Une réunion de haut niveau des chefs d’État africains et de leurs partenaires stratégiques se tient ce 16 juin 2026 sous l’impulsion d’Africa CDC et de l’OMS, afin de mobiliser le leadership politique et les ressources nécessaires pour accélérer le contrôle de l’épidémie de maladie à virus Ebola Bundibugyo en République démocratique du Congo. L’OMS avait déclaré en mai 2026 cette flambée comme urgence de santé publique de portée internationale, soulevant des inquiétudes majeures dans les pays frontaliers.
Une épidémie qui dépasse les frontières de la RDC
L’épidémie d’Ebola Bundibugyo, qui a été détectée dans l’est de la RDC à la fin du premier trimestre 2026, a mis sous pression les systèmes de santé de l’Ouganda, du Rwanda et de la République du Congo. Africa CDC appelle l’ensemble des États membres à renforcer le contrôle sanitaire aux points d’entrée internationaux et à intégrer des mesures de surveillance épidémiologique dans leurs plans de gestion des flux de voyageurs. Plusieurs pays ont adopté des mesures préventives à leurs frontières, que l’OMS juge contre-productives en termes d’isolement de Kinshasa.
Des financements internationaux mobilisés
La Banque mondiale a engagé 29 millions de dollars pour soutenir la riposte en RDC, couvrant l’acquisition de vaccins, le renforcement des laboratoires de diagnostic et le déploiement d’équipes de réponse rapide dans les zones affectées. Plusieurs partenaires bilatéraux ont également annoncé des contributions supplémentaires lors de la Conférence internationale sur la riposte Ebola tenue à Bruxelles en mai. La réunion du 16 juin vise à s’assurer que ces engagements se traduisent concrètement et rapidement en capacités opérationnelles sur le terrain.

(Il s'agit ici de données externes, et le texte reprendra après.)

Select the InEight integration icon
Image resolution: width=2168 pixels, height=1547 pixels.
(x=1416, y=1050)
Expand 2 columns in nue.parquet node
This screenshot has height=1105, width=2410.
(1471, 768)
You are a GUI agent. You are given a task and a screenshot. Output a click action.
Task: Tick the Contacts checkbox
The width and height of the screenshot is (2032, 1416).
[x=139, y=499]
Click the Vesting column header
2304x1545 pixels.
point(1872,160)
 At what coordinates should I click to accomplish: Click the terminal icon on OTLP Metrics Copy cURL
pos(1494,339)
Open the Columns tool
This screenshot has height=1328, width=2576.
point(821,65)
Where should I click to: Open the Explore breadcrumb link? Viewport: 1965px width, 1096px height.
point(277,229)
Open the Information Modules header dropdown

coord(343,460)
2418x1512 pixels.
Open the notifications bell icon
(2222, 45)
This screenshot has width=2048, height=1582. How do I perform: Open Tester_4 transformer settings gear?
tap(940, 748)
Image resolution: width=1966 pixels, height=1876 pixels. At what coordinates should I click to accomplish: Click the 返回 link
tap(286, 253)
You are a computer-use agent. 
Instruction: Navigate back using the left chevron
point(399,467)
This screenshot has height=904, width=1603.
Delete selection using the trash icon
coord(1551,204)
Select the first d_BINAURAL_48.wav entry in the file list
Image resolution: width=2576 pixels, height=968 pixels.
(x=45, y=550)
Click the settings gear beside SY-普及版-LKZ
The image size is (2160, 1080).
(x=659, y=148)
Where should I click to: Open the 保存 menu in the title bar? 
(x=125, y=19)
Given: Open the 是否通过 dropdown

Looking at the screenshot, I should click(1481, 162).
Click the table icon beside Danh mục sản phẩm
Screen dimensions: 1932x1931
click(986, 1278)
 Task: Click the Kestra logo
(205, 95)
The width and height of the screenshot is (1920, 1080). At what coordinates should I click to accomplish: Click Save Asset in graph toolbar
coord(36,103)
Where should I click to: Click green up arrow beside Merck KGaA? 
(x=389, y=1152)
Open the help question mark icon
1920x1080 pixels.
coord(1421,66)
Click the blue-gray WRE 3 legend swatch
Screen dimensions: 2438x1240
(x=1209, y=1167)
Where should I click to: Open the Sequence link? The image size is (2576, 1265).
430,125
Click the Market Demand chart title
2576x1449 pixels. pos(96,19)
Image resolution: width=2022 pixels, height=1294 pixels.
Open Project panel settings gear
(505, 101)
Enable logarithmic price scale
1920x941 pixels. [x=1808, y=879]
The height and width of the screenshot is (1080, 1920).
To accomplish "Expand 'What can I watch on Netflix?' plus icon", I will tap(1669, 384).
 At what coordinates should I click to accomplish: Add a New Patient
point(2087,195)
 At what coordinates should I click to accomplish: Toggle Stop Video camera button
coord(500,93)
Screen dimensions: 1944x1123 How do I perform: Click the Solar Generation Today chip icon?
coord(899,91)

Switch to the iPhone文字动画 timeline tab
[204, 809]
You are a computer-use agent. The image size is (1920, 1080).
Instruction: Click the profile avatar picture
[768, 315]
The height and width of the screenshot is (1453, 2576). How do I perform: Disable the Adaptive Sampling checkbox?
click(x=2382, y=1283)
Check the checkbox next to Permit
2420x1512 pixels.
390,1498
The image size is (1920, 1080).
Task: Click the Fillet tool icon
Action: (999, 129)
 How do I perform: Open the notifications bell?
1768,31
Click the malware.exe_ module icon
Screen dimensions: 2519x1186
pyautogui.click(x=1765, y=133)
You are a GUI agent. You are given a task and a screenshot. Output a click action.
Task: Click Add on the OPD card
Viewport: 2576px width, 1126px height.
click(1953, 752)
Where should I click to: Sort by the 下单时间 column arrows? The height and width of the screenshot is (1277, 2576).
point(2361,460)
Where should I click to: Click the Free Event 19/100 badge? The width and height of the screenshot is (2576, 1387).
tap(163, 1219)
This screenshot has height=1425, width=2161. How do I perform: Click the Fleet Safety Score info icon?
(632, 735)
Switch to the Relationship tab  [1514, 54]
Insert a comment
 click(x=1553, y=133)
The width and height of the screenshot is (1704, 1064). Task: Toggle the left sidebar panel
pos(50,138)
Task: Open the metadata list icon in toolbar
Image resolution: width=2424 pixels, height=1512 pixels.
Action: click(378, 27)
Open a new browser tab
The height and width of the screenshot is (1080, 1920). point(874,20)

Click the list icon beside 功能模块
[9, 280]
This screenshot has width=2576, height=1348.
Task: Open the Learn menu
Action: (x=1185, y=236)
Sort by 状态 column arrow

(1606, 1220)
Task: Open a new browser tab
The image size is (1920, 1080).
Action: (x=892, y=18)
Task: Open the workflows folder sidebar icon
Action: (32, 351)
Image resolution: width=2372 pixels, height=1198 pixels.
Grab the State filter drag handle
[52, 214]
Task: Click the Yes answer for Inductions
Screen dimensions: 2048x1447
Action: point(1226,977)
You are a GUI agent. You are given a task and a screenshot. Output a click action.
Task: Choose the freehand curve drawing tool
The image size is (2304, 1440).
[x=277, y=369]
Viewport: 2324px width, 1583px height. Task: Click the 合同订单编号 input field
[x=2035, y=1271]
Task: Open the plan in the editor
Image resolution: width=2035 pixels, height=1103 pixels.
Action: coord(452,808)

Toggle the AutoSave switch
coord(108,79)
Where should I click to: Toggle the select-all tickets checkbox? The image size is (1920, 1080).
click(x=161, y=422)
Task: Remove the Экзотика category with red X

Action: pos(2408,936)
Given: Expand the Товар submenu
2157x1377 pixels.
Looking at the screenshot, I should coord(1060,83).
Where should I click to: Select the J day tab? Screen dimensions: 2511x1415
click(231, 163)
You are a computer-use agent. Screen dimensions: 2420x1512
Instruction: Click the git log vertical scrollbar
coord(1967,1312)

Préparation du continent à de futures urgences sanitaires
Au-delà de la riposte immédiate, la réunion de ce 16 juin devrait aborder la question de la préparation du continent africain aux futures urgences sanitaires. Africa CDC et ses partenaires plaident pour un financement pérenne des systèmes de surveillance épidémiologique et une augmentation des capacités de production vaccinale sur le continent. Le Centre africain de contrôle des maladies a plaidé pour que les leçons tirées de cette crise Ebola soient intégrées dans la nouvelle architecture de santé publique africaine en cours de construction.